PROMPT: Quote the items from the very start through the line that contains "click(x=33, y=268)", including that line. Leave the pictures out.

============================================================

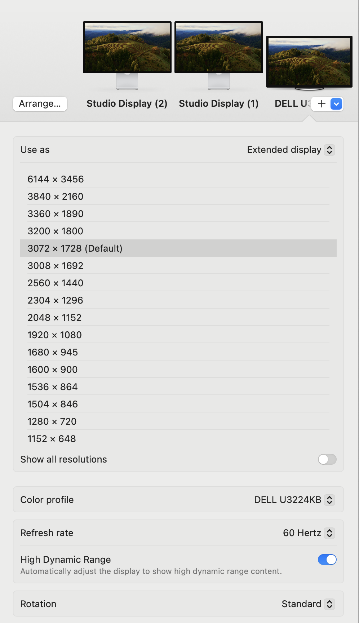Choose 1920 × 1080 resolution

pyautogui.click(x=55, y=335)
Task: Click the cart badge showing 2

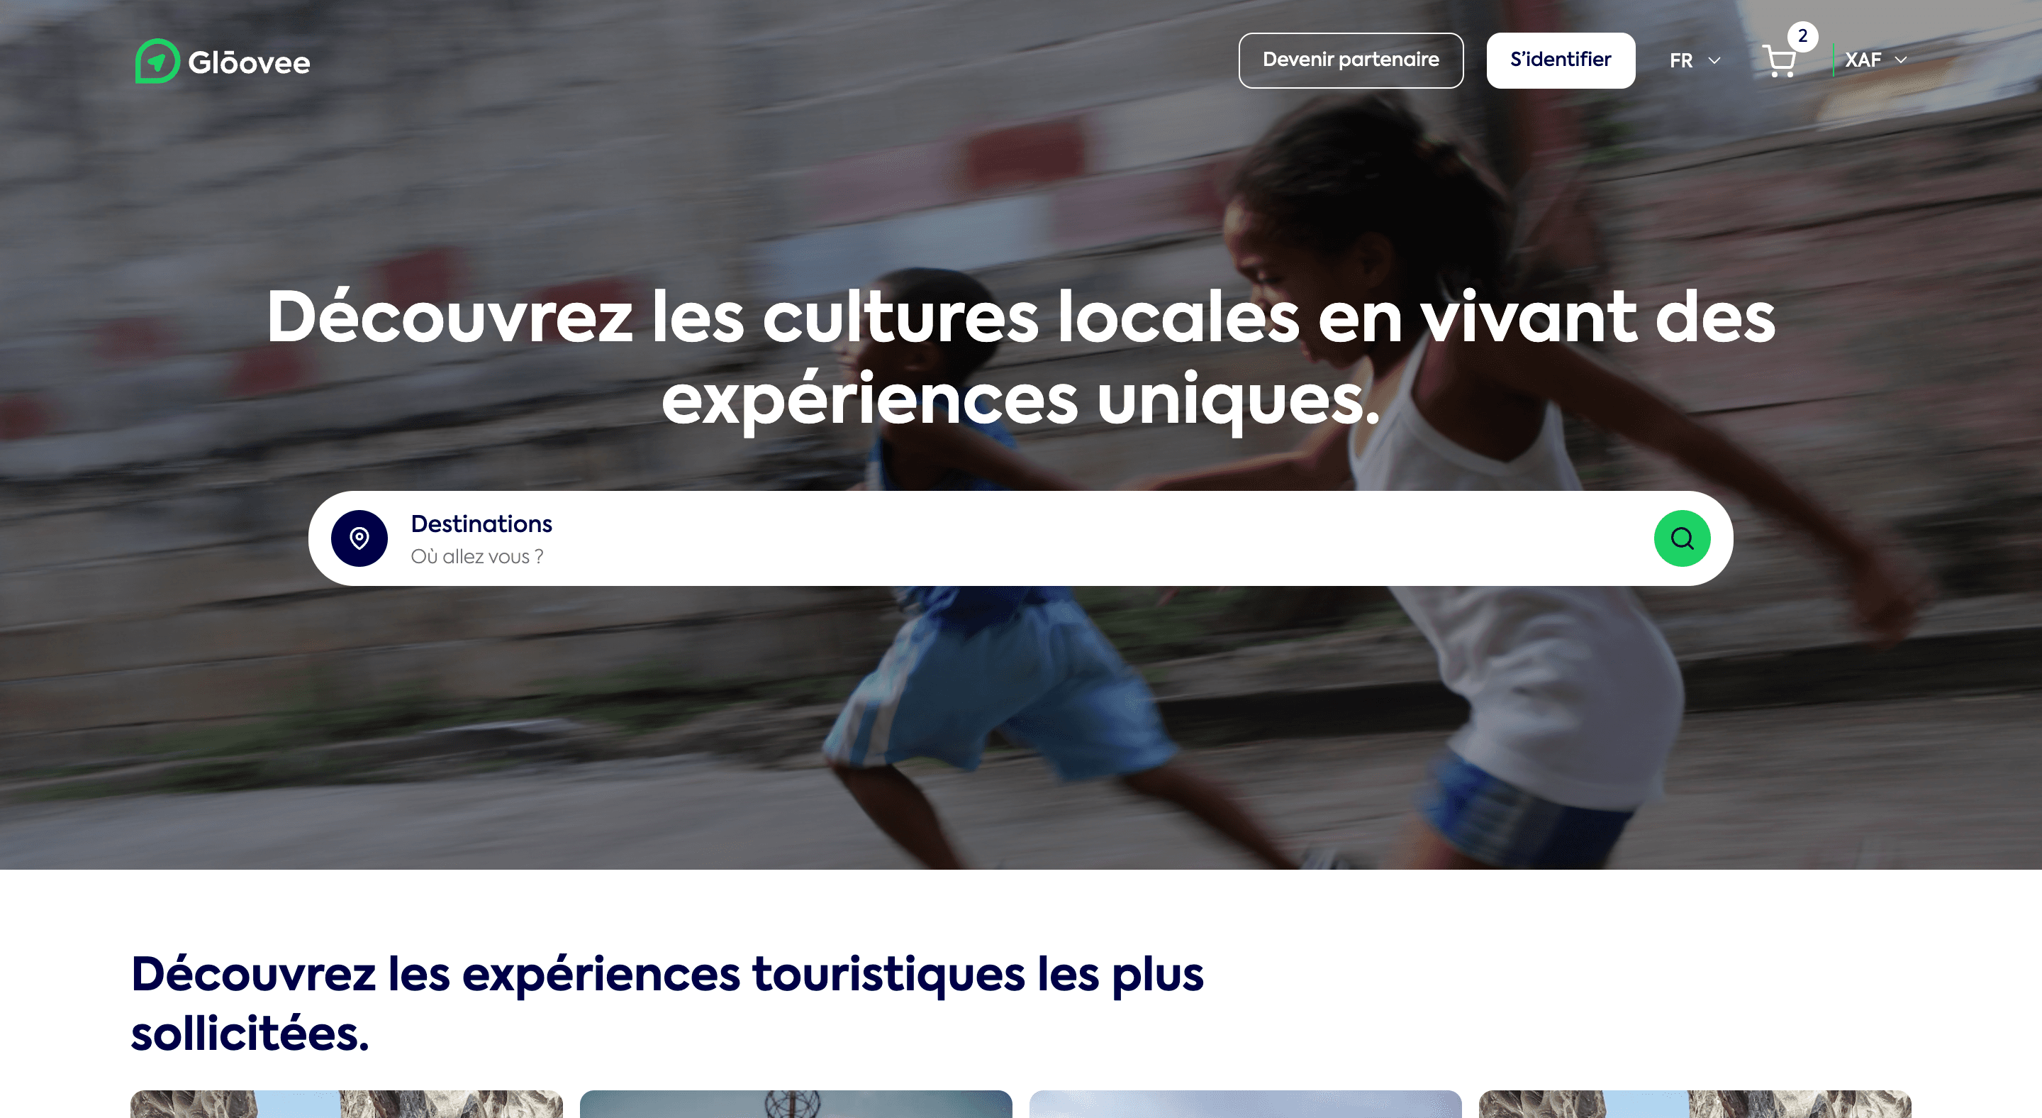Action: click(1802, 36)
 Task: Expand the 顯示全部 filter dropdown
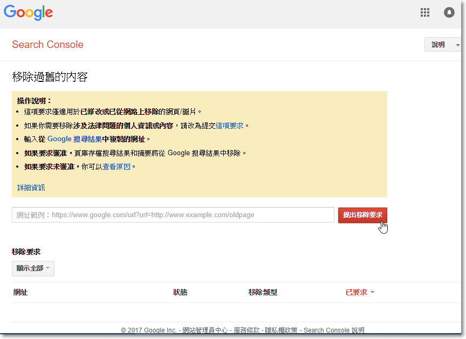click(x=33, y=268)
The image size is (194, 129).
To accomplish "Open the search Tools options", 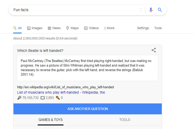I will [158, 28].
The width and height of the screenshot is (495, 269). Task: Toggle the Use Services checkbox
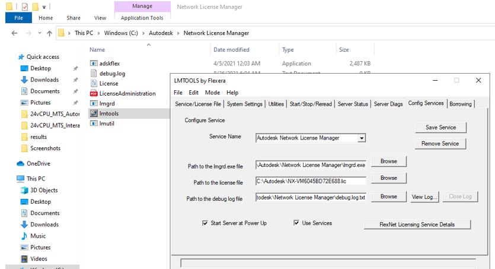pos(296,223)
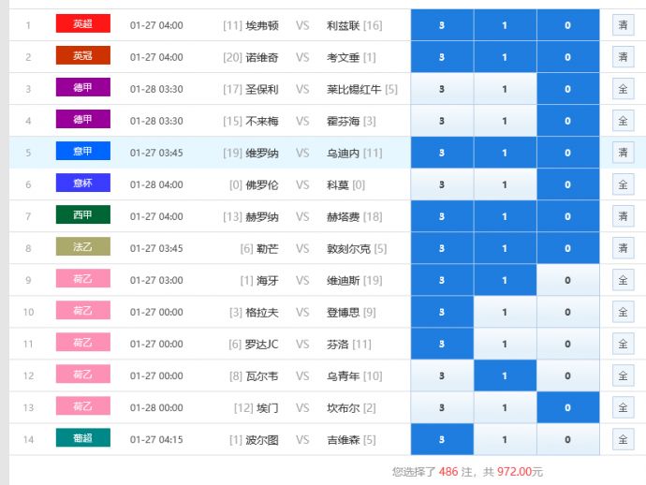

============================================================

RESPONSE:
Choose 1920 × 1080 resolution

pyautogui.click(x=55, y=335)
Task: Click the cart badge showing 2

Action: click(1802, 36)
 Task: Expand the 顯示全部 filter dropdown
click(x=33, y=268)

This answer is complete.